Data extracts:
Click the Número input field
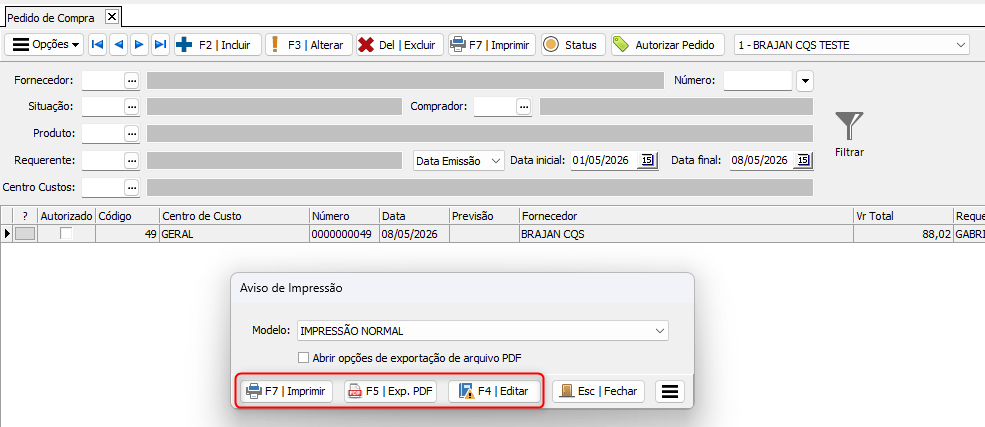Image resolution: width=985 pixels, height=427 pixels. click(x=758, y=80)
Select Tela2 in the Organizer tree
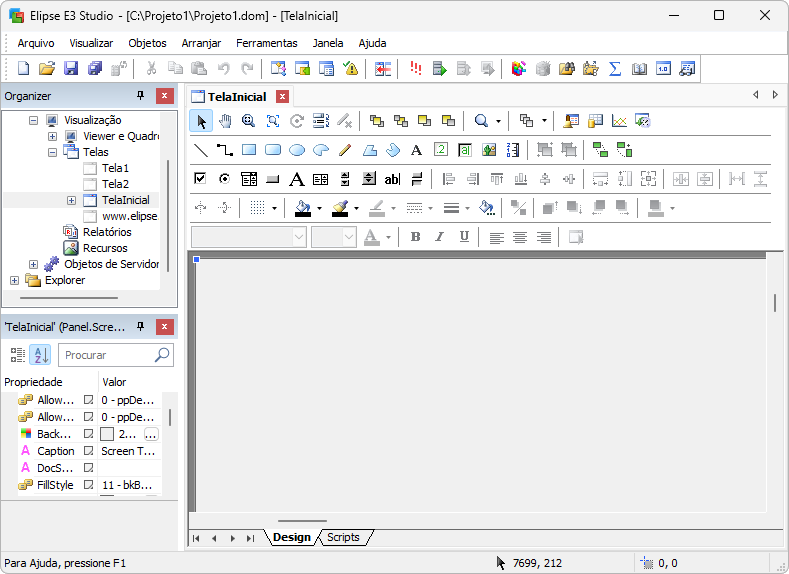Image resolution: width=789 pixels, height=574 pixels. point(115,184)
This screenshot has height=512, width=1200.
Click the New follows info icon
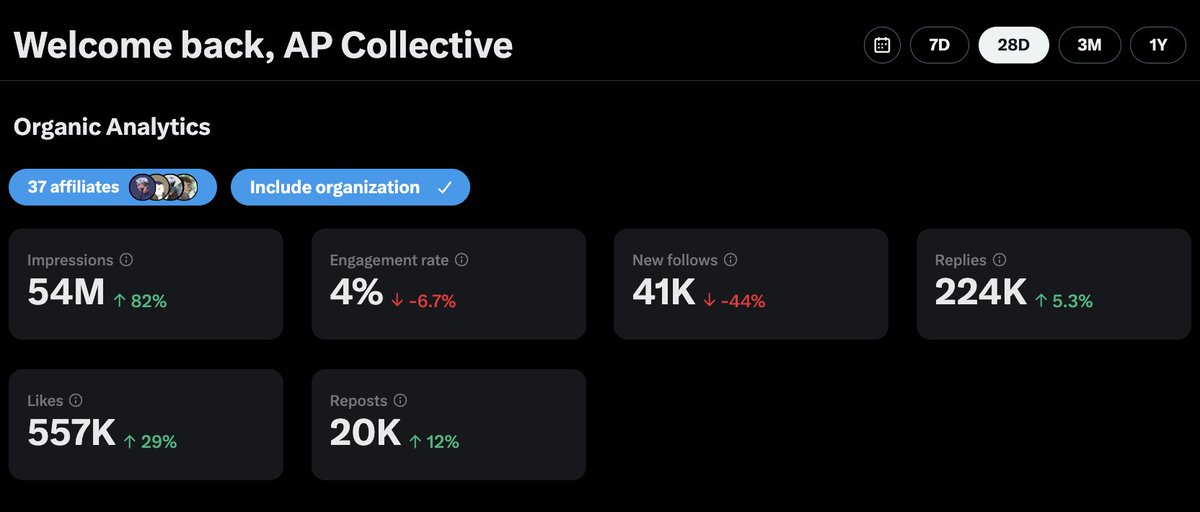click(x=730, y=259)
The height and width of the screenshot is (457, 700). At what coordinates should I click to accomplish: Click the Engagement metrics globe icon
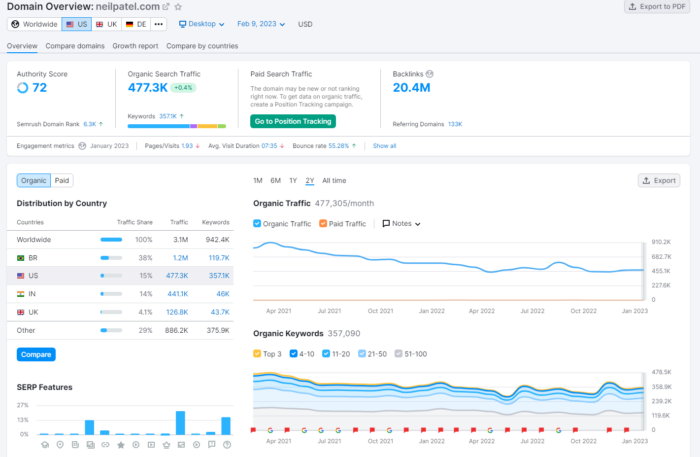82,146

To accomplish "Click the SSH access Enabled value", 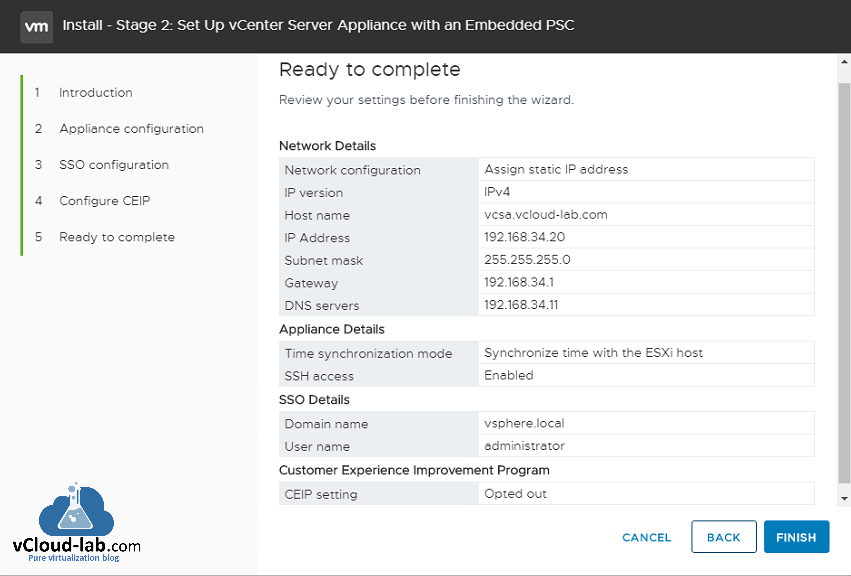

Your goal: Above are the records; repeat them all exactly, without the pictures.

Answer area:
Click the Número input field
Image resolution: width=985 pixels, height=427 pixels. click(x=758, y=80)
Select Tela2 in the Organizer tree
Image resolution: width=789 pixels, height=574 pixels. point(115,184)
This screenshot has height=512, width=1200.
Click the New follows info icon
click(x=730, y=259)
The height and width of the screenshot is (457, 700). At what coordinates should I click to accomplish: Click the Engagement metrics globe icon
82,146

To accomplish "Click the SSH access Enabled value", 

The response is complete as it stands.